- REQUIRED ACTION: Only one part of the listing is needed: the lines from the one with "This screenshot has height=438, width=931." through the last line, copied exactly and free of pictures.

- RECORDS SUPPLIED:
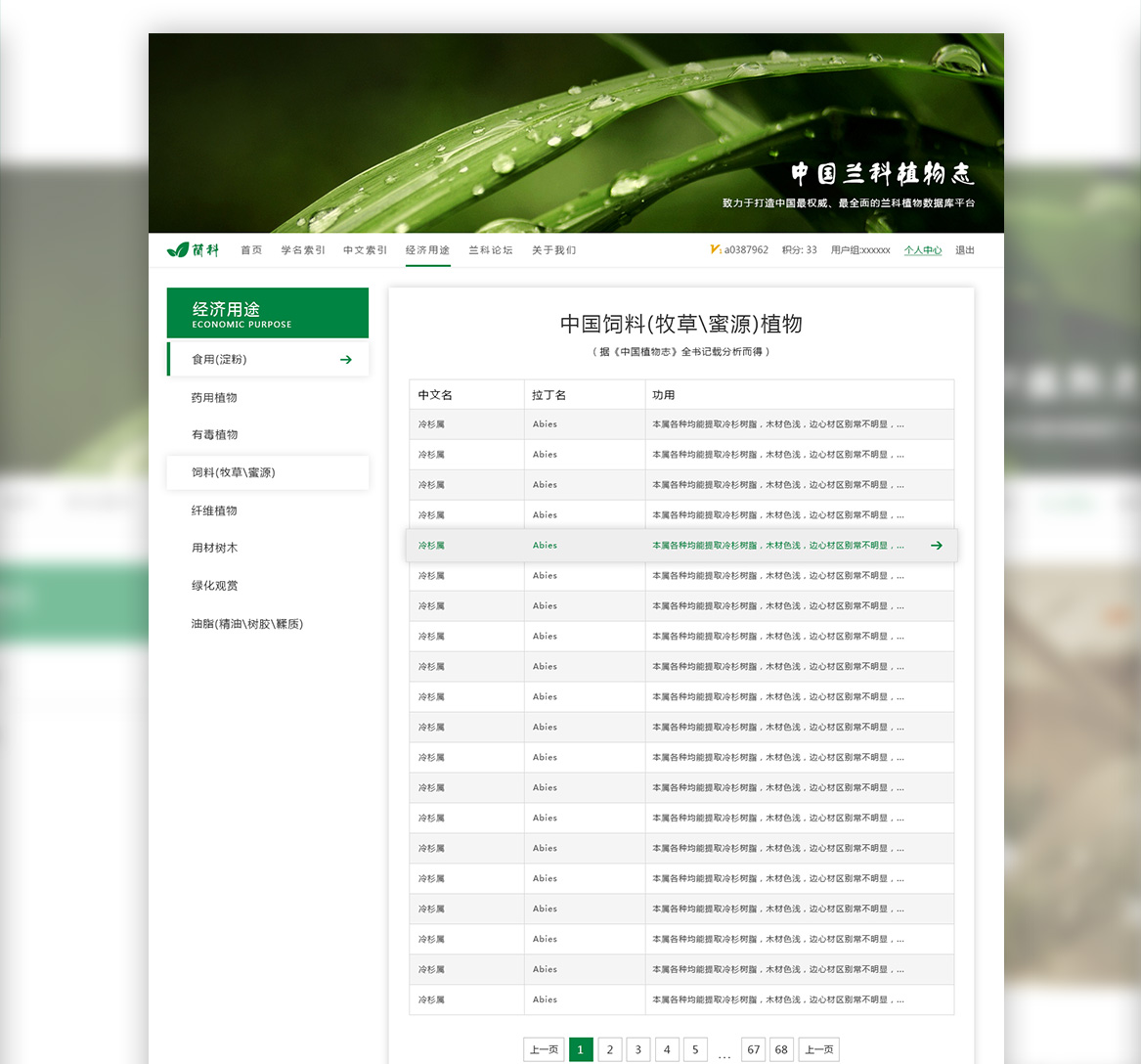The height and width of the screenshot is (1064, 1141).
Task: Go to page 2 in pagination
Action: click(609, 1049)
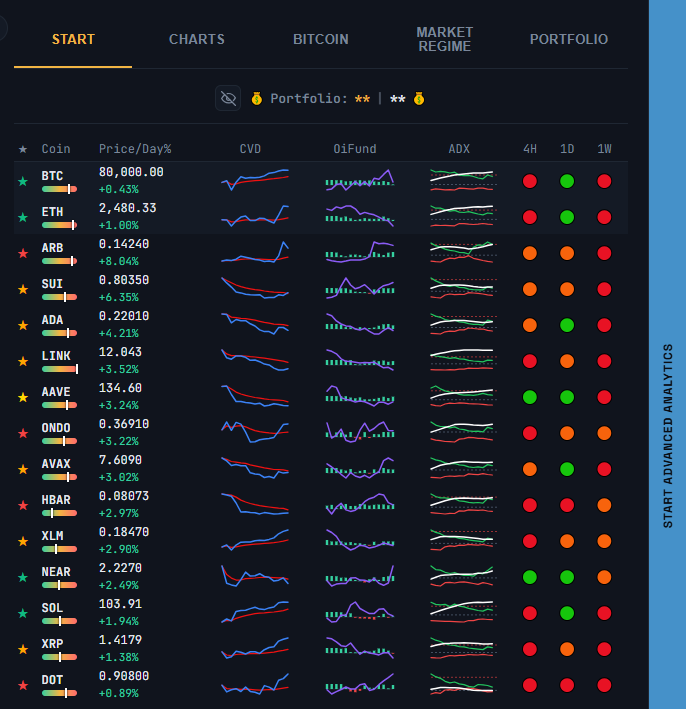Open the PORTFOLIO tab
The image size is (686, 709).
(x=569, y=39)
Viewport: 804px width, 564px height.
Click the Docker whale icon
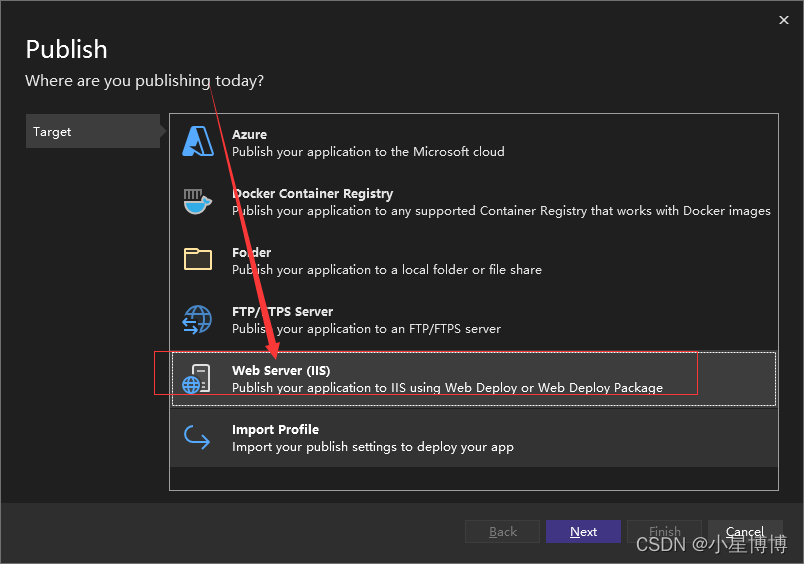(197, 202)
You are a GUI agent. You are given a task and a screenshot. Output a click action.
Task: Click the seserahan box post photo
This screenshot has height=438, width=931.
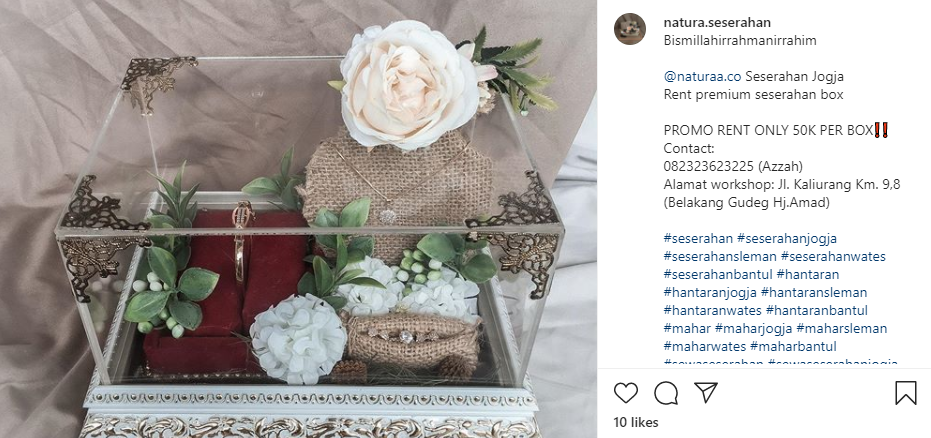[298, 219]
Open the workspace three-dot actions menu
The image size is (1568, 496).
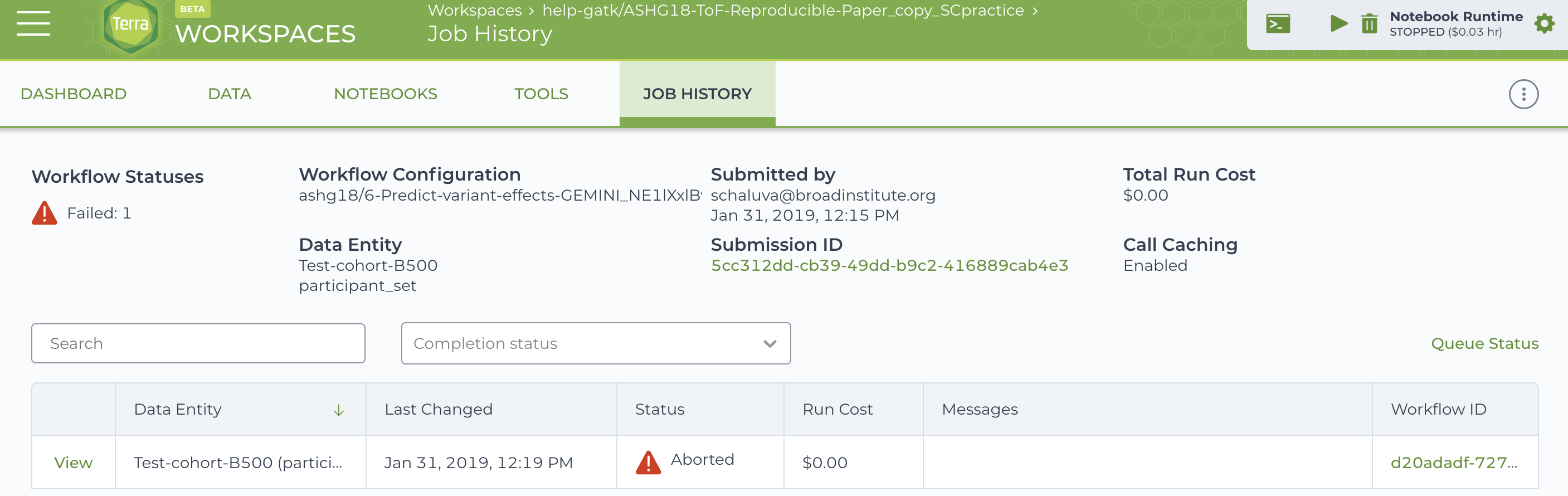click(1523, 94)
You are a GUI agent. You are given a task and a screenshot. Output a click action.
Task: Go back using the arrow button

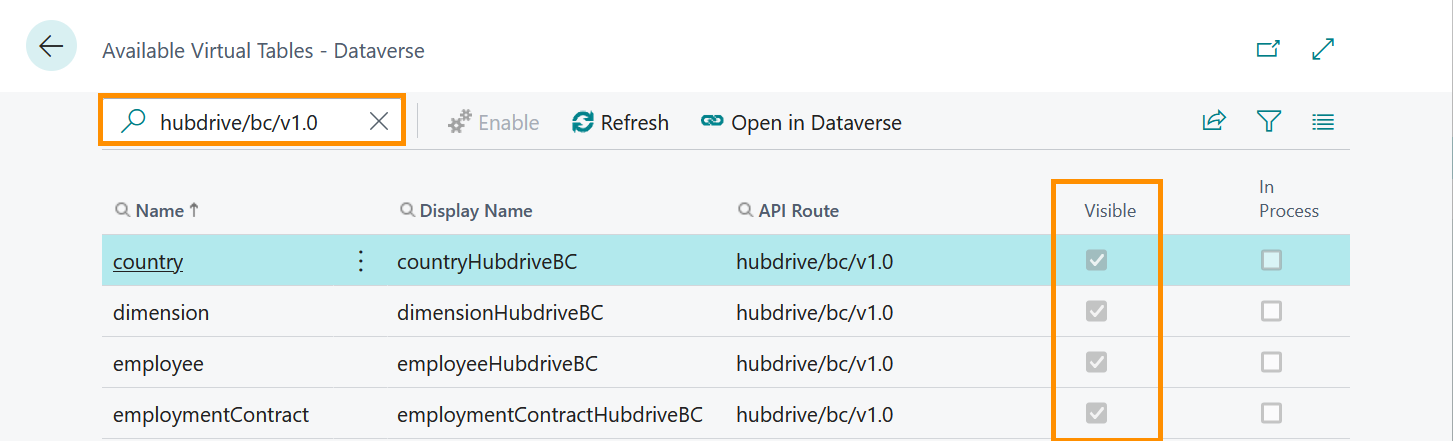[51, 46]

- FINISHED EXERCISE:
This screenshot has height=438, width=931.
[298, 219]
Open the workspace three-dot actions menu
The image size is (1568, 496).
click(1523, 94)
You are a GUI agent. You are given a task and a screenshot. Output a click action.
Task: Go back using the arrow button

[51, 46]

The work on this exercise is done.